__Description of the task__
Without including any pictures, write out the data below exactly.
Segment Start: Dataset extract
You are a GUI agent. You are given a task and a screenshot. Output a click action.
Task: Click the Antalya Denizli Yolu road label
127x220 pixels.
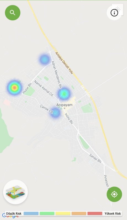(x=64, y=63)
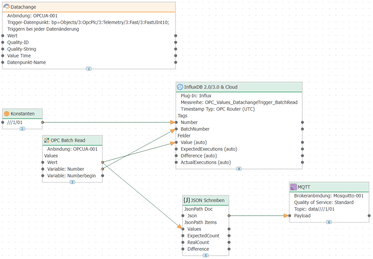Click the purple MQTT block icon
Viewport: 373px width, 259px height.
293,187
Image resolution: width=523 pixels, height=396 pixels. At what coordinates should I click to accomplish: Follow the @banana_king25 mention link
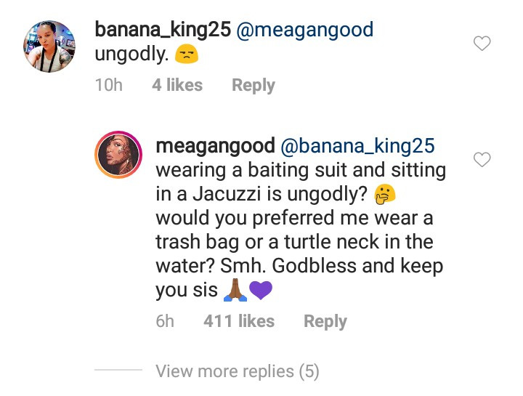coord(357,146)
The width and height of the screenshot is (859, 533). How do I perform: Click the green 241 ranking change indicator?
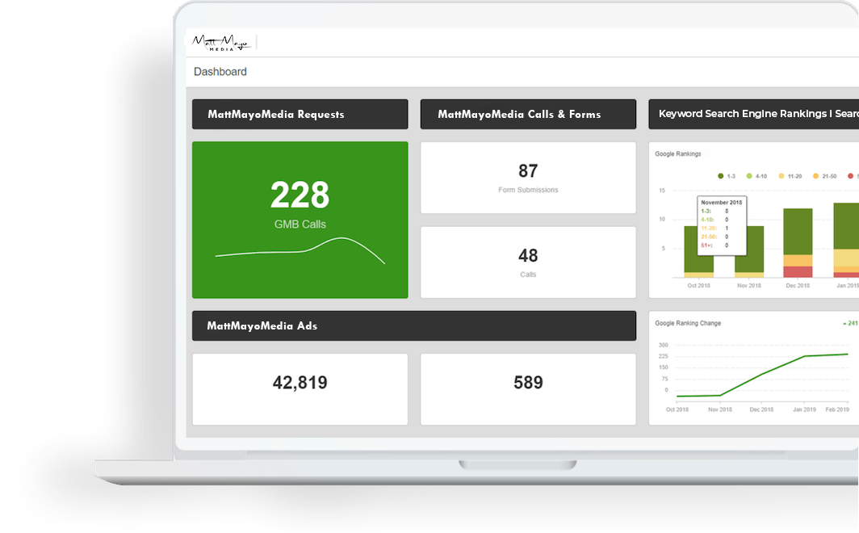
Segment End: Dataset extract
__Task response__
You are a GUI agent. You are given a task and a screenshot. Output a click action.
Task: Click the Antalya Denizli Yolu road label
127x220 pixels.
(x=64, y=63)
Click the purple MQTT block icon
Viewport: 373px width, 259px height.
293,187
Image resolution: width=523 pixels, height=396 pixels. At what coordinates should I click to accomplish: Follow the @banana_king25 mention link
coord(357,146)
The width and height of the screenshot is (859, 533). How do I perform: Click the green 241 ranking change indicator?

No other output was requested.